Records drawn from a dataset
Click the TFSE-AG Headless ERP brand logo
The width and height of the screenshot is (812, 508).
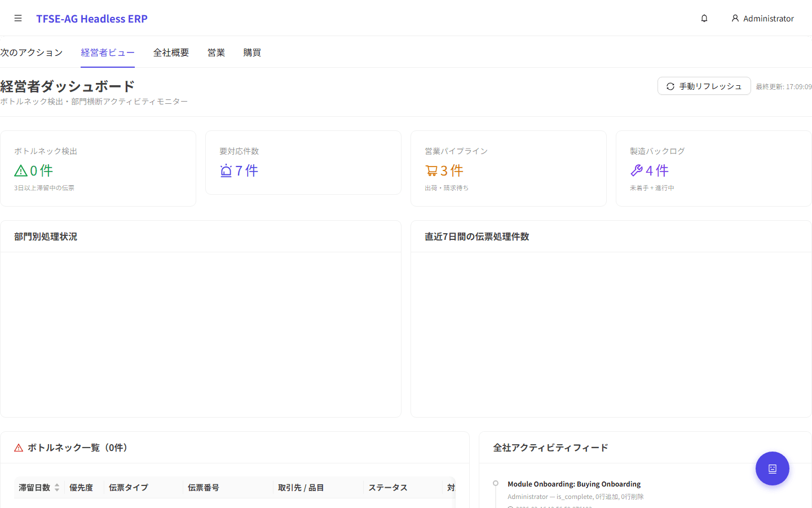coord(92,19)
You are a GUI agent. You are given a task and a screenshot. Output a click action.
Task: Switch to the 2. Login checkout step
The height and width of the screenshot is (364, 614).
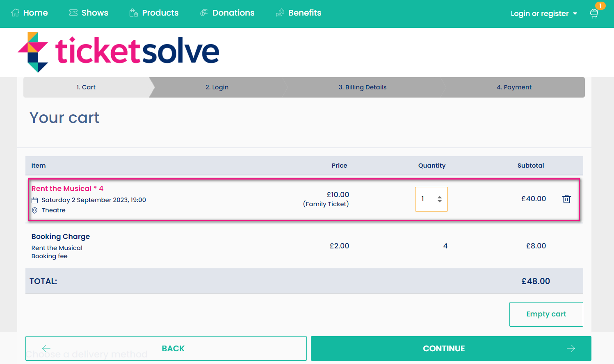click(x=217, y=87)
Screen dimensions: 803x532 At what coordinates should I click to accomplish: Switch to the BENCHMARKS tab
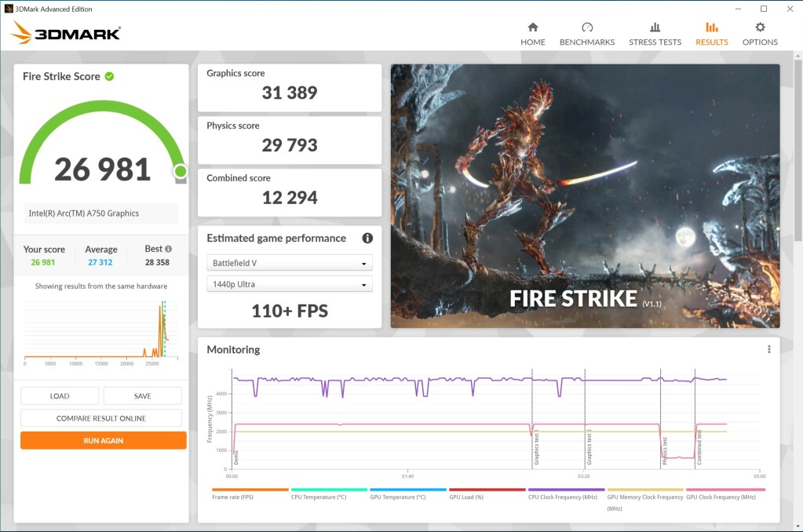586,34
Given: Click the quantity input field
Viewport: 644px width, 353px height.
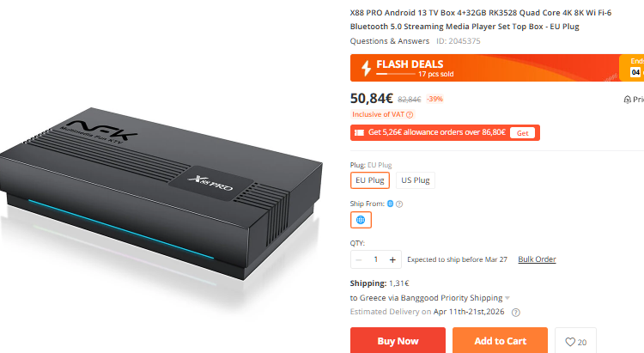Looking at the screenshot, I should [x=375, y=259].
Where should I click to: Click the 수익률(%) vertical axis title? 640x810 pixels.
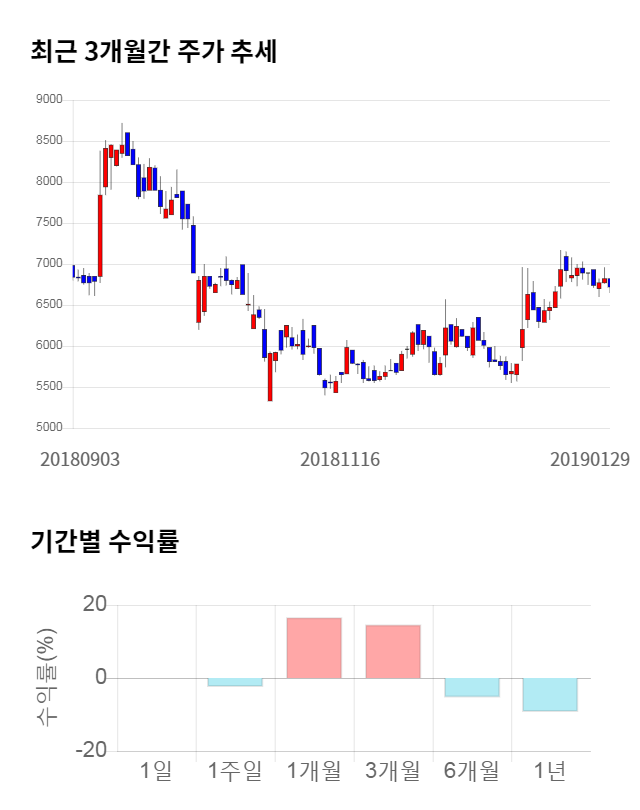47,678
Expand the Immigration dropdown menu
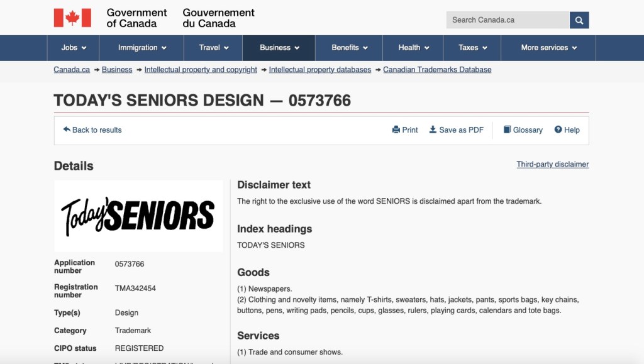The width and height of the screenshot is (644, 364). tap(142, 48)
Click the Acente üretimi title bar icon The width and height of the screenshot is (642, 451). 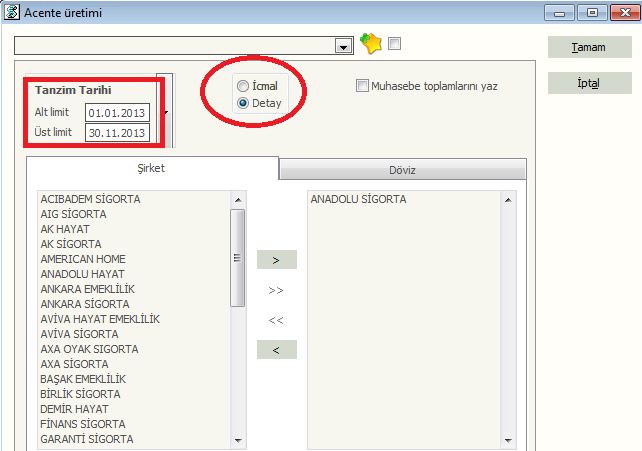11,13
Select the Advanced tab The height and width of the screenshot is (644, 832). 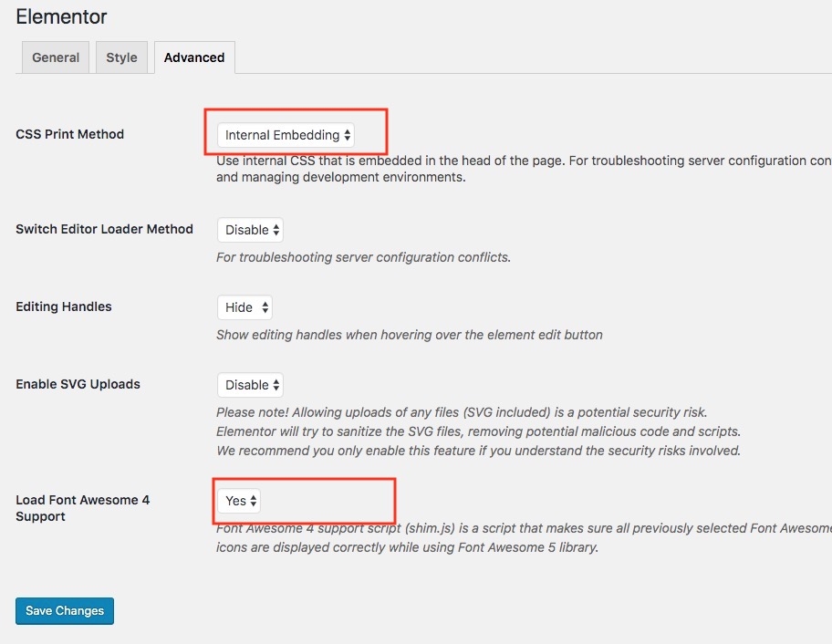[194, 57]
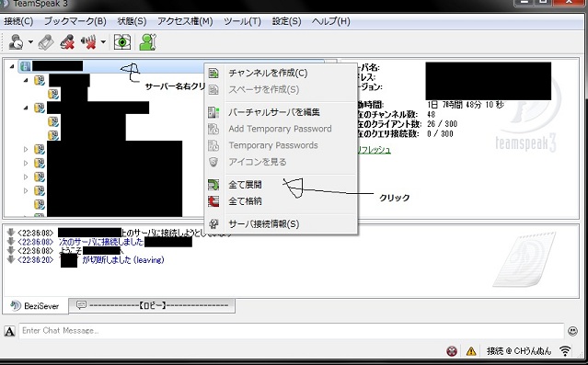Viewport: 588px width, 365px height.
Task: Open the bookmark manager toolbar icon
Action: pyautogui.click(x=46, y=42)
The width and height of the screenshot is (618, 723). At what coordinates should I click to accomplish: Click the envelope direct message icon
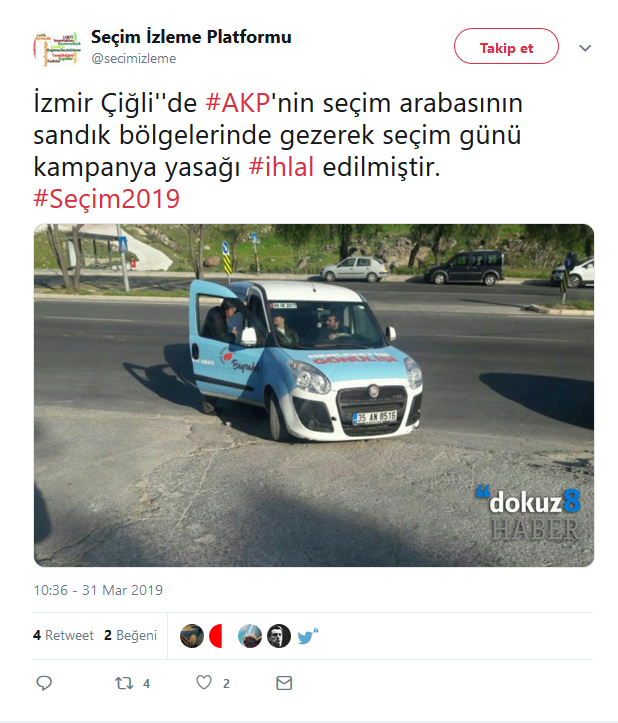tap(284, 683)
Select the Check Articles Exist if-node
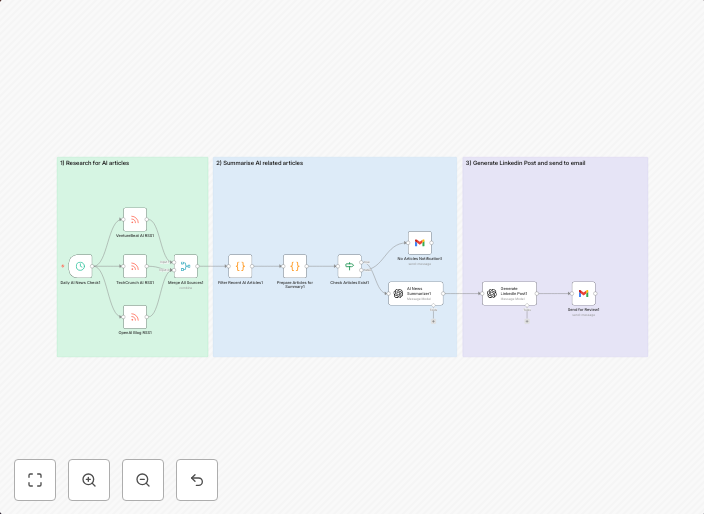This screenshot has height=514, width=704. [x=349, y=266]
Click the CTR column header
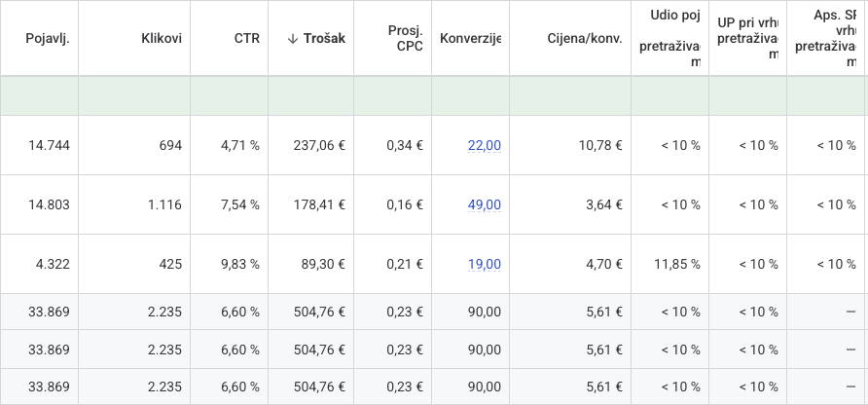This screenshot has height=405, width=868. (x=246, y=38)
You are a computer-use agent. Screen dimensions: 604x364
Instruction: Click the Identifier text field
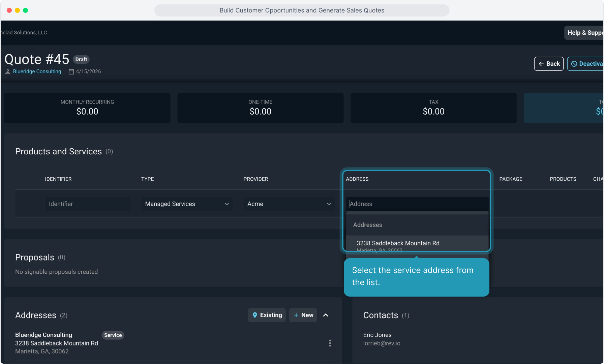(87, 204)
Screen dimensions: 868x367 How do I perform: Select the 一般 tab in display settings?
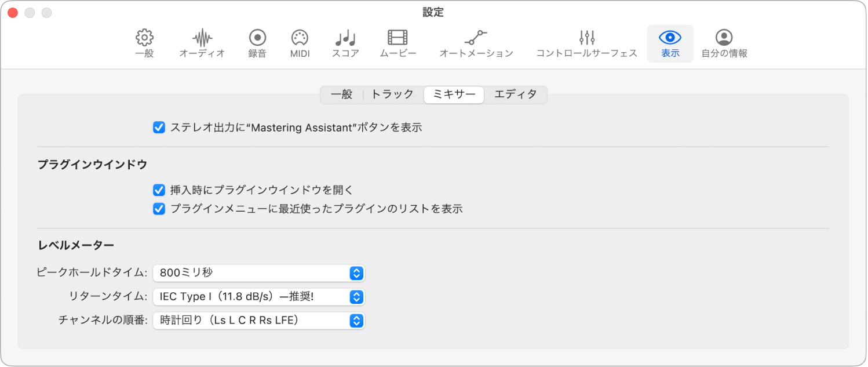coord(342,95)
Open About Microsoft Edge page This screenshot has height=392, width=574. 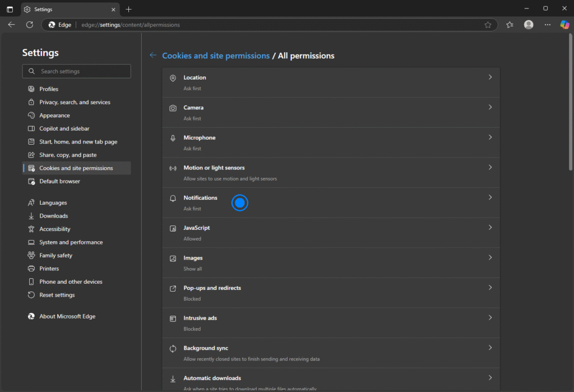pyautogui.click(x=67, y=316)
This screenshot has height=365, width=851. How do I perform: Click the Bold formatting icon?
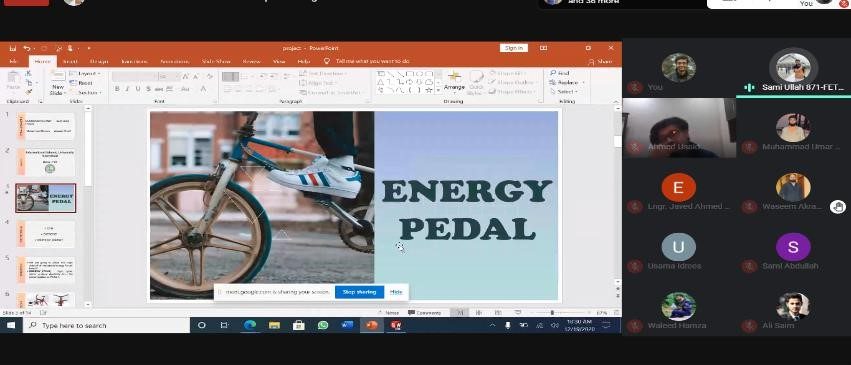coord(117,89)
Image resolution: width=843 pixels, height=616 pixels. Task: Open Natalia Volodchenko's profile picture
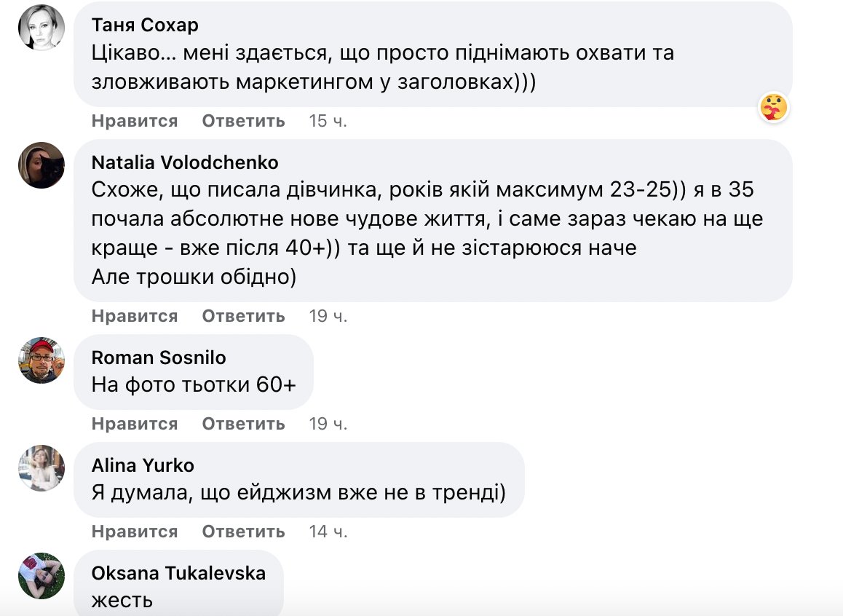point(41,165)
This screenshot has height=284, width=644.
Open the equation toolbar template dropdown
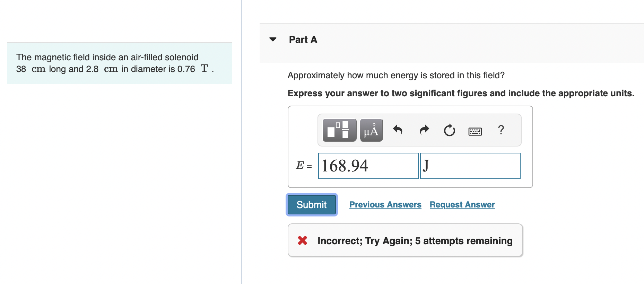339,130
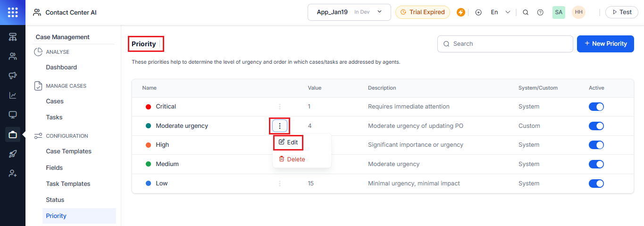Click the red Critical color dot
The height and width of the screenshot is (226, 644).
pyautogui.click(x=148, y=107)
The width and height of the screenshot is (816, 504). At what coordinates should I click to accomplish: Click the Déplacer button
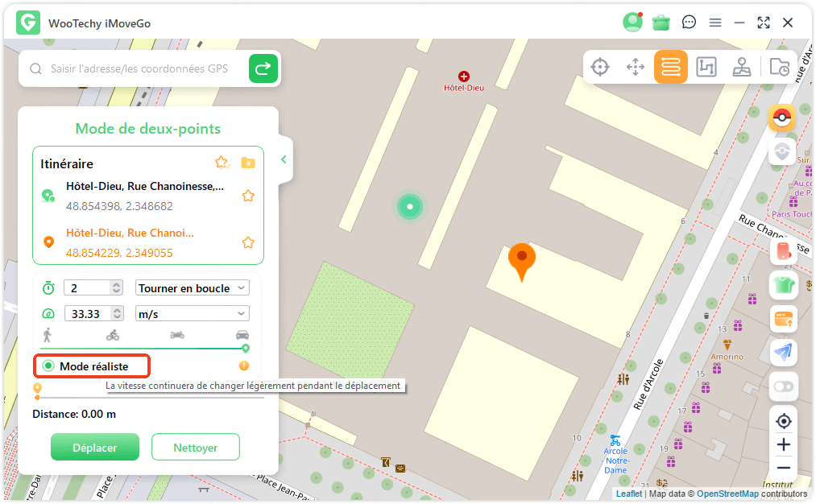point(95,448)
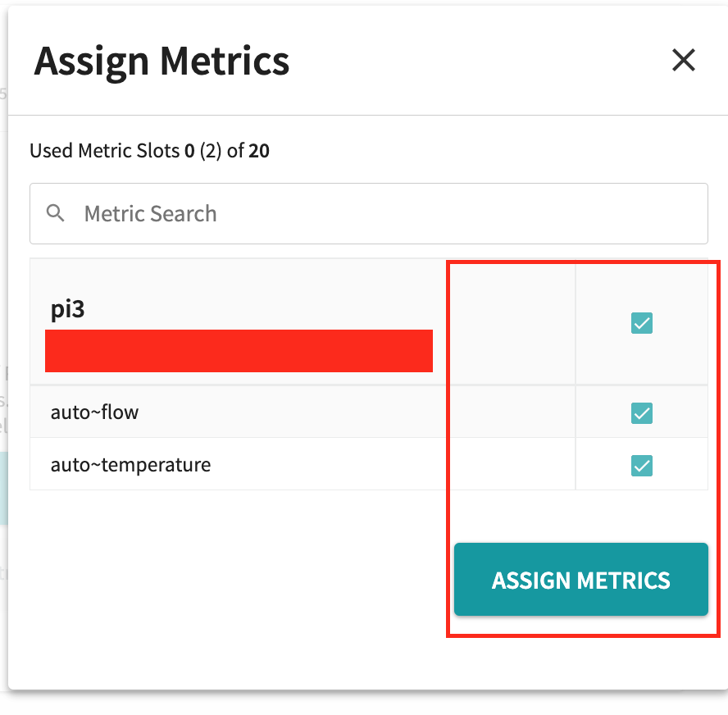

Problem requirements
Transcribe, from the records above, the first line and every line after it up to and including the line with "Task: Switch to the 2. Login checkout step"; omit pictures.

Worked solution
Click the TFSE-AG Headless ERP brand logo
The width and height of the screenshot is (812, 508).
coord(92,19)
You are a GUI agent. You are given a task and a screenshot. Output a click action.
Task: Switch to the 2. Login checkout step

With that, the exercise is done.